P0638
Genome-Wide Interval Mapping using SNP Identifies New QTL for Growth, Body Composition and Meat Quality in an F2 Intercross Between Fat and Lean Chicken Lines

Date: Monday, January 14, 2013
Room: Grand Exhibit Hall
Olivier Demeure , INRA - Agrocampus Ouest, UMR1348 PEGASE, Rennes, France
Michel J. Duclos , INRA - UR83 Recherches Avicoles, Nouzilly, France
Nicola Bacciu , Italian Breeder Association, Rome, Italy
Guillaume Le Mignon , INRA - Agrocampus Ouest, UMR1348 PEGASE, Rennes, France
Olivier Filangi , INRA - Agrocampus Ouest, UMR1348 PEGASE, Rennes, France
Frédérique Pitel , INRA - UMR444 Génétique Cellulaire, Castanet-Tolosan, France
Anne Boland , Centre National de Génotypage, Evry, France
Sandrine Lagarrigue , Agrocampus Ouest - INRA, UMR1348 PEGASE, Rennes, France
Larry A. Cogburn , University of Delaware, Newark, DE
Jean Simon , INRA - UR83 Recherches Avicoles, Nouzilly, France
Pascale Le Roy , INRA - Agrocampus Ouest, UMR1348 PEGASE, Rennes, France
Cécile Berri , INRA - UR83 Recherches Avicoles, Nouzilly, France
Elisabeth Le Bihan-Duval , INRA - UR83 Recherches Avicoles, Nouzilly, France
Availability of the chicken genome brings new possibilities for improving selection.
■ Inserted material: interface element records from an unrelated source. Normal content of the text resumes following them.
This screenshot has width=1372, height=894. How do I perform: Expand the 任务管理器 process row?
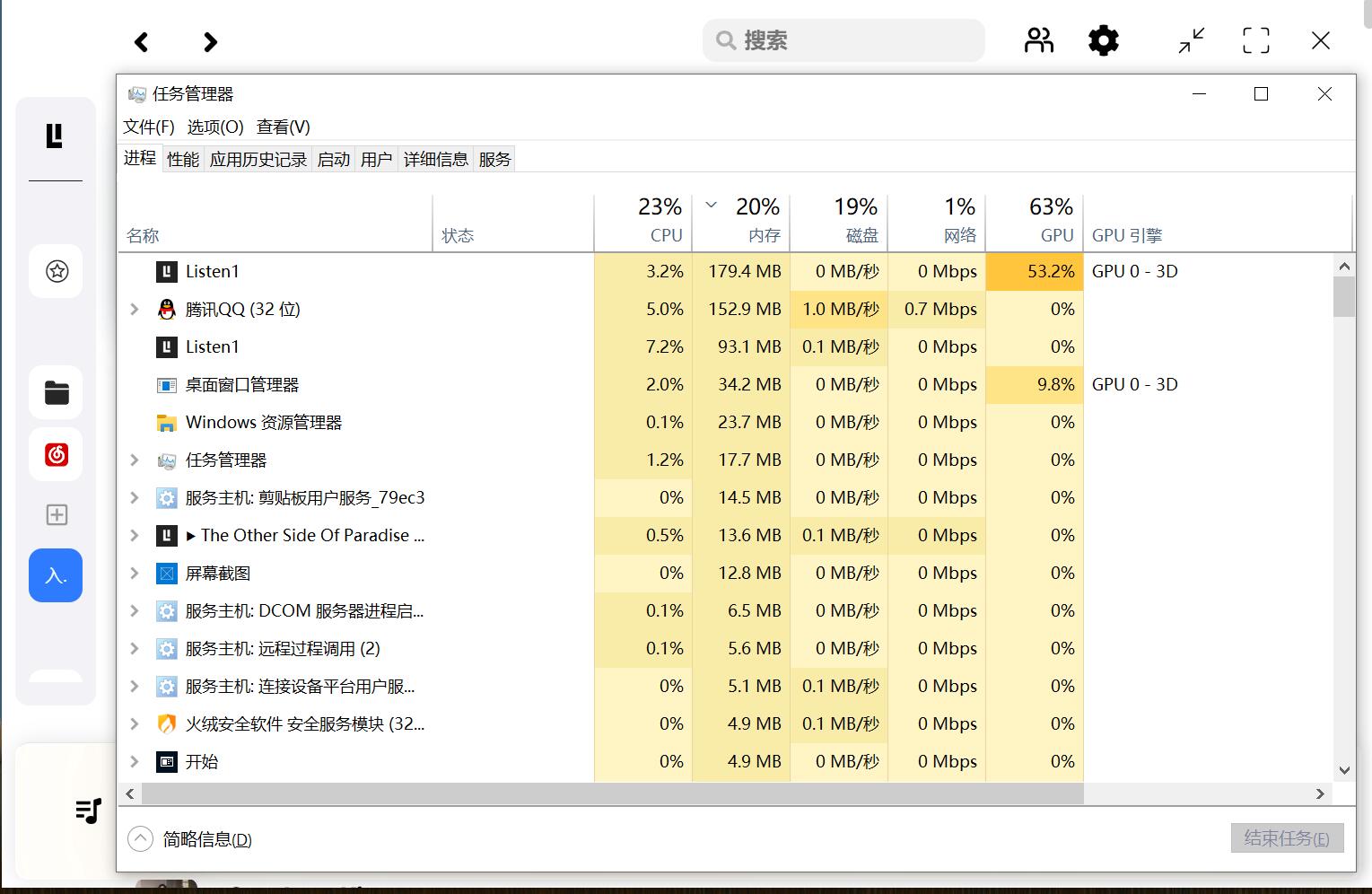point(135,460)
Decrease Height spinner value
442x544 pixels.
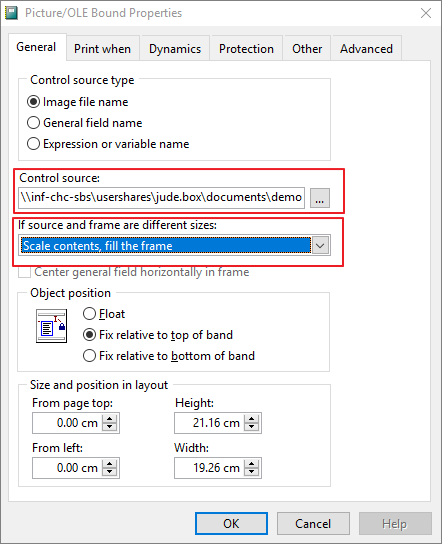point(252,427)
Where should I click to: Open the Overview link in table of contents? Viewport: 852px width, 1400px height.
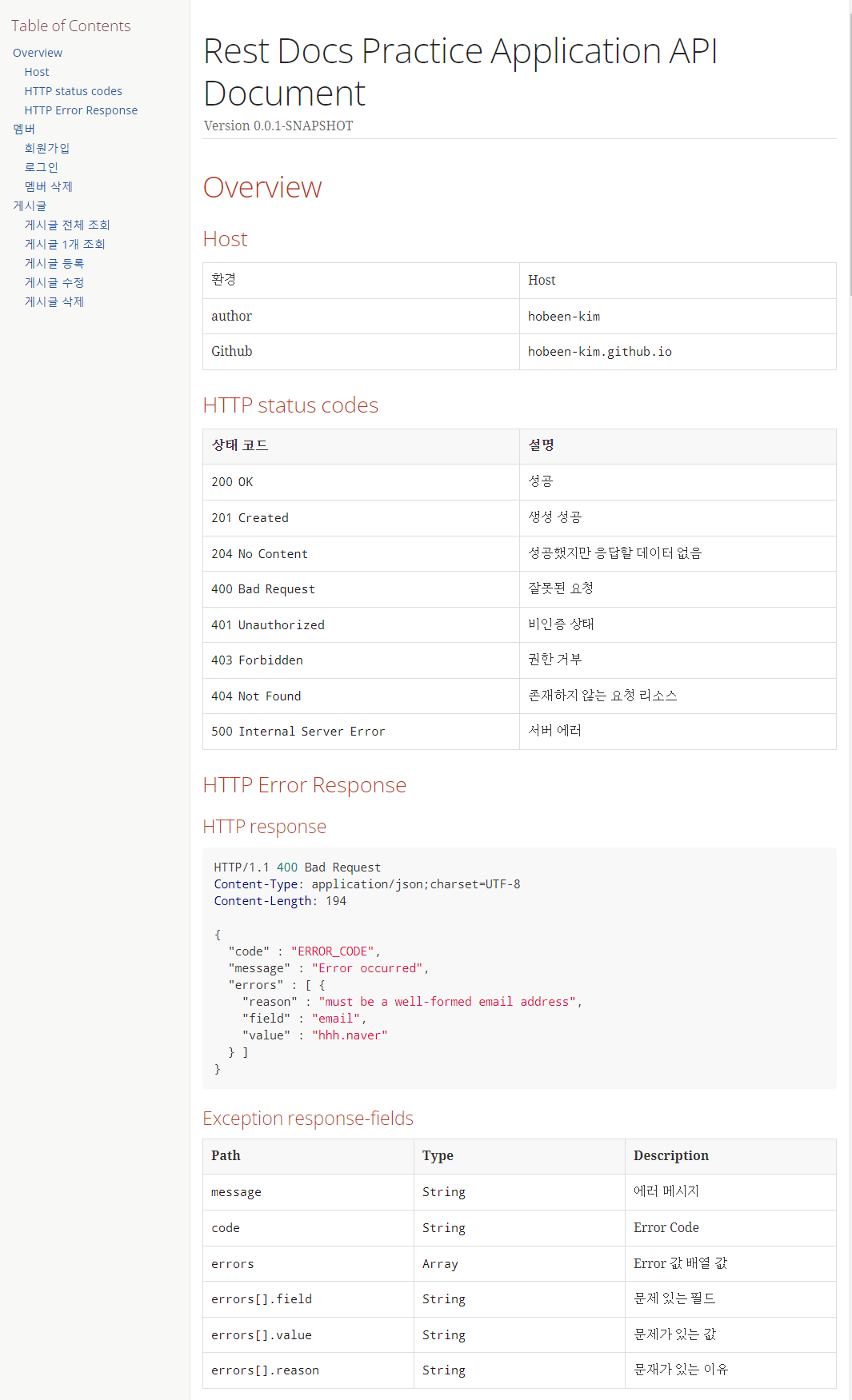click(38, 53)
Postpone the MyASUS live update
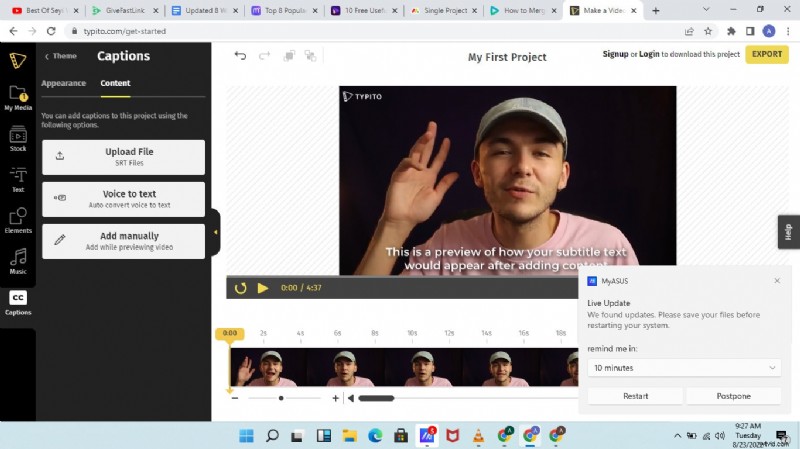 733,396
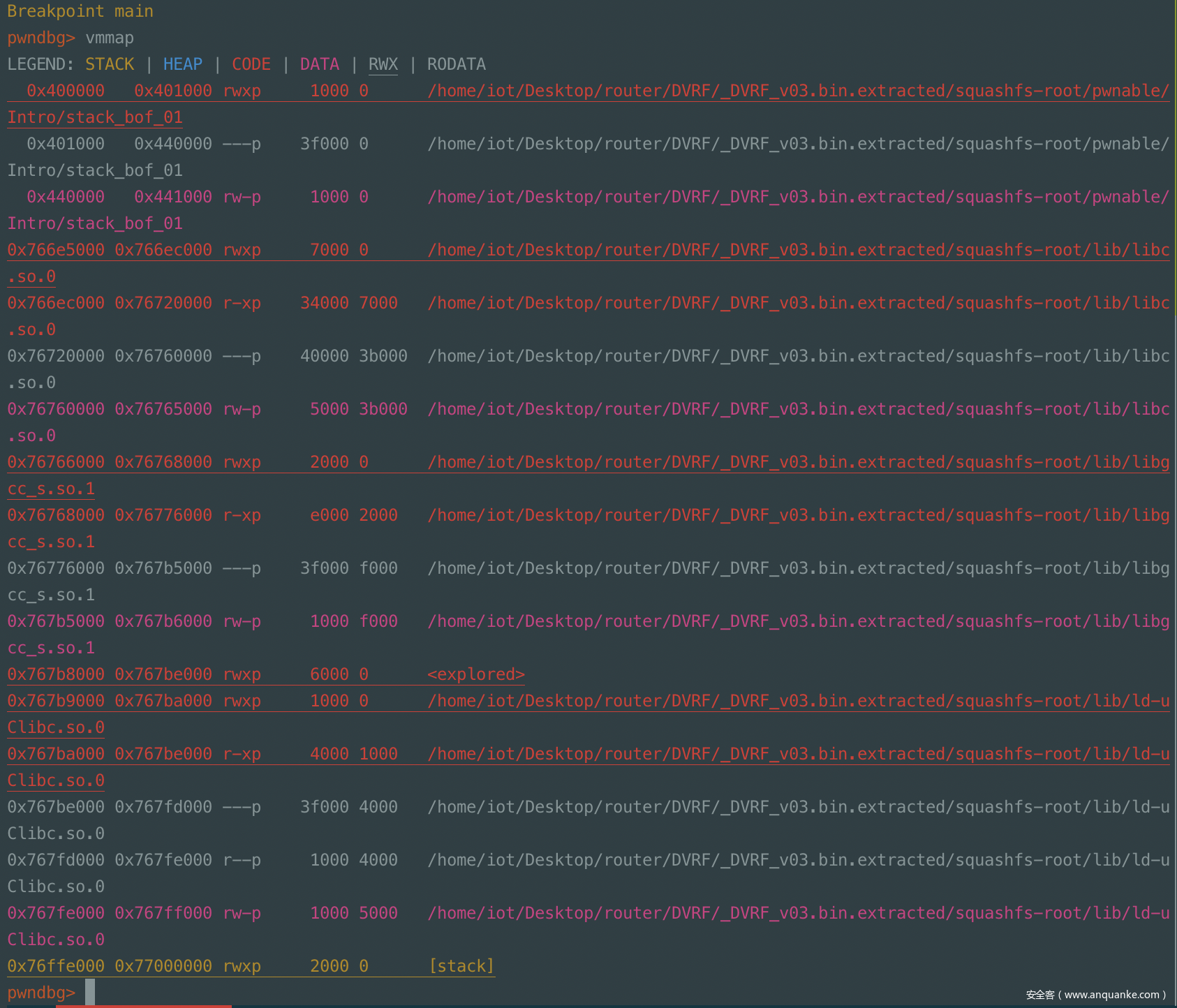Click the start address 0x400000
Viewport: 1177px width, 1008px height.
pyautogui.click(x=66, y=91)
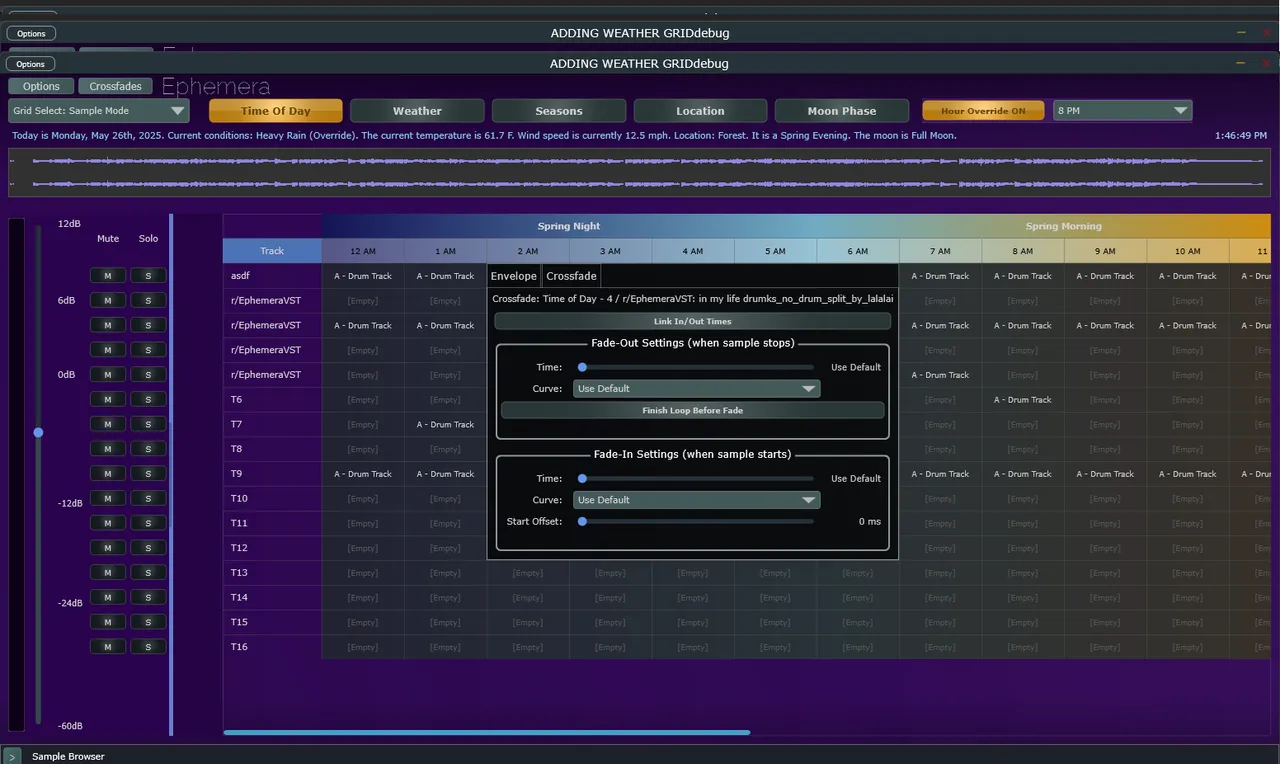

The identification of chromosomal regions (QTL) controlling the traits is a first step to marker assisted selection. This study aims at using a F2 design produced by crossing INRA lines divergently selected for abdominal fatness and a medium density genetic map (127 microsatellites and 1285 SNP) allowing the study of all the available chicken genome (28 first chromosomes and the Z chromosome), including genomic regions not covered in previous studies. QTL mapping was performed for growth and body composition at 9 weeks, meat quality and some physiological parameters; for a total of 26 traits. Two mapping strategies were applied using QTLMap: single-QTL or multi-QTL, the later testing if more than one QTL affecting the same trait could be carried by a same linkage group. These analyses allowed the identification of 93 QTLs, most of them never described in the literature. In details, 69 QTLs were identified by single-QTL analysis and 24 through multi-QTL, illustrating the efficiency of this strategy. An important criteria for a possible marker assisted selection is to identify markers as close as possible from the causal mutations ; using a genetic map with 1412 markers has permitted to identify QTLs with interval localizations reduced to 14cM in average compared to the 32cM observed when using only the 127 microsatellites.